"""

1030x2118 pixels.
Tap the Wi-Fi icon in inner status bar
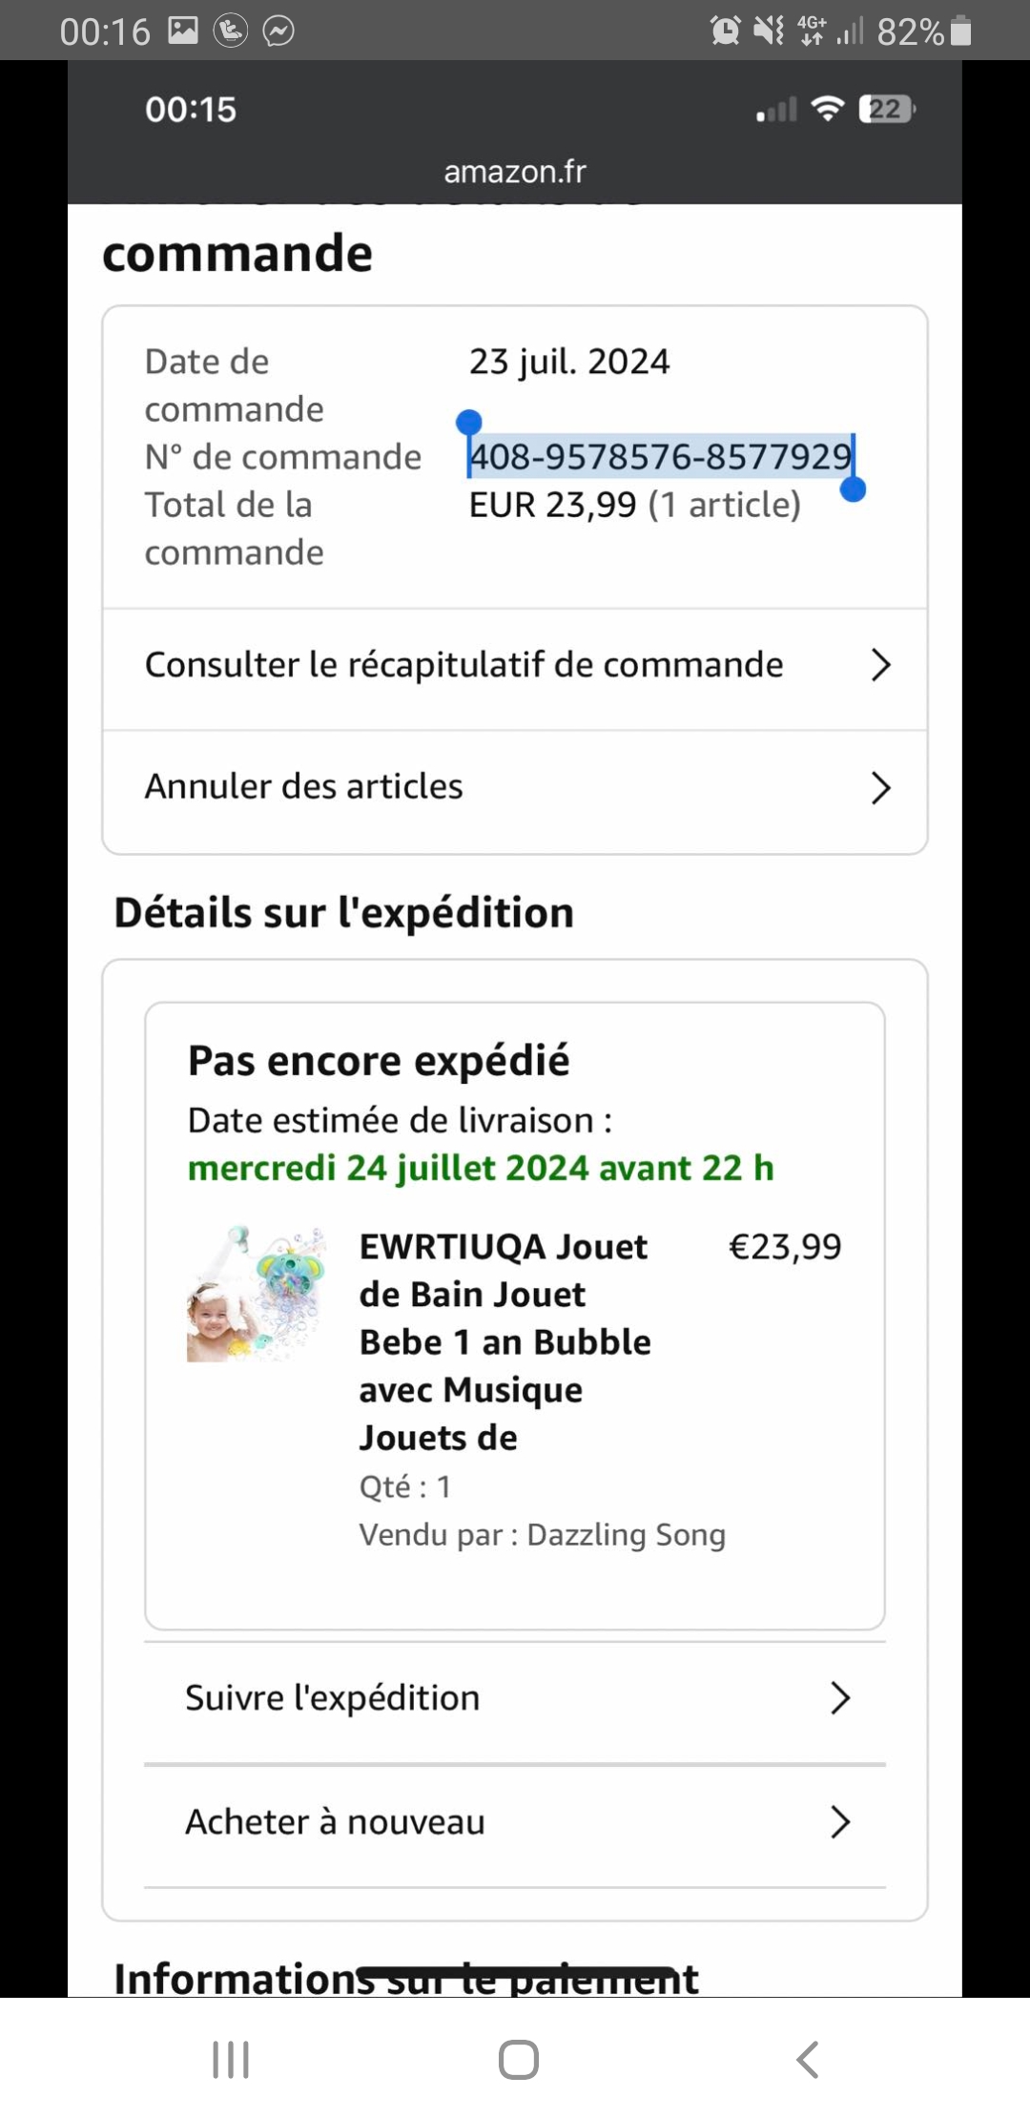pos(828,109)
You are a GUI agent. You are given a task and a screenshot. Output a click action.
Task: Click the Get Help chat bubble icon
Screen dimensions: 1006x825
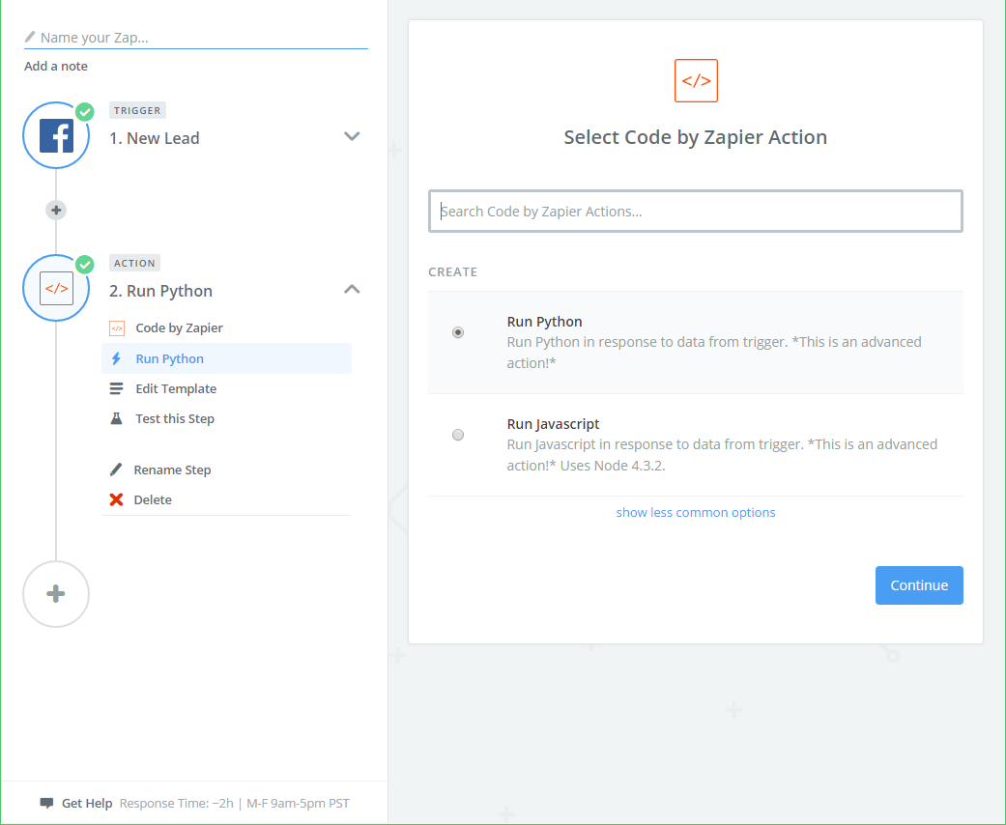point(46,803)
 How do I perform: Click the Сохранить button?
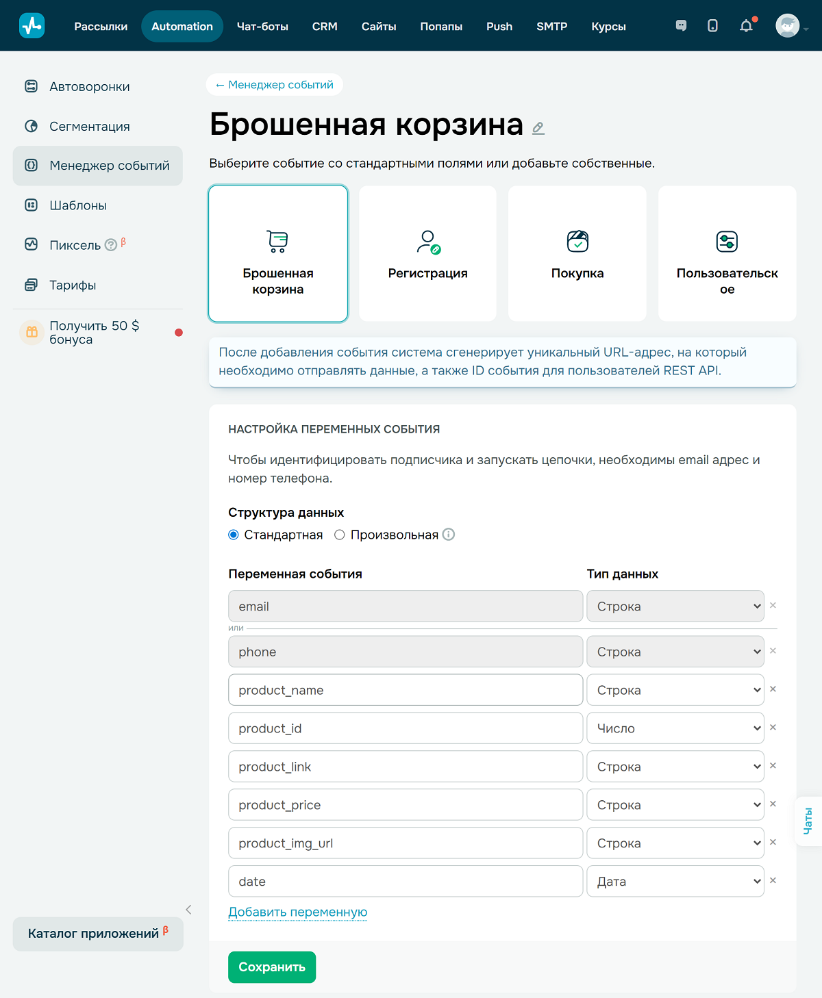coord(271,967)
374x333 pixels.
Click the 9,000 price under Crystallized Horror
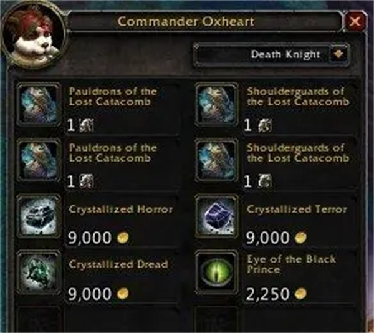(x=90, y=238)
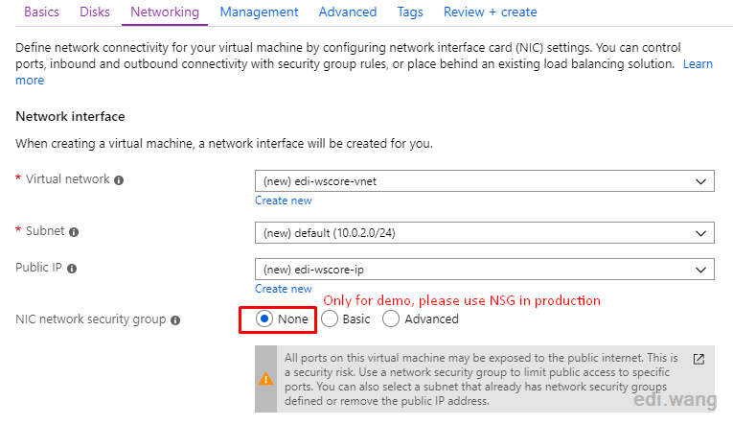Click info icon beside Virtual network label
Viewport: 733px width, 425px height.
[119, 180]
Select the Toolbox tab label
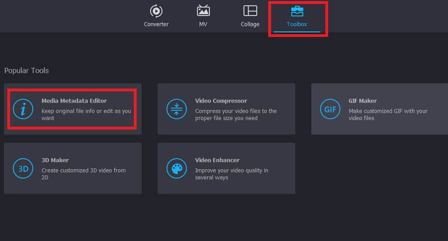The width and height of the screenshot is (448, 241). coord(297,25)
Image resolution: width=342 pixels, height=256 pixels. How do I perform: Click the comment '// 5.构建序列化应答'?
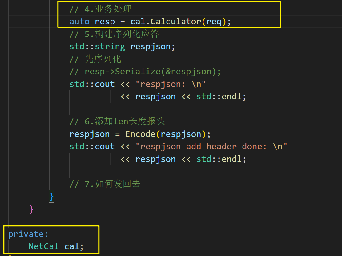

"""

§ Task goal: Every line of the listing that includes the word "pixels" must be copied.

§ Task result:
1030x2118 pixels.
374x333 pixels.
Image resolution: width=342 pixels, height=256 pixels. How do I perform: Click the comment '// 5.构建序列化应答'?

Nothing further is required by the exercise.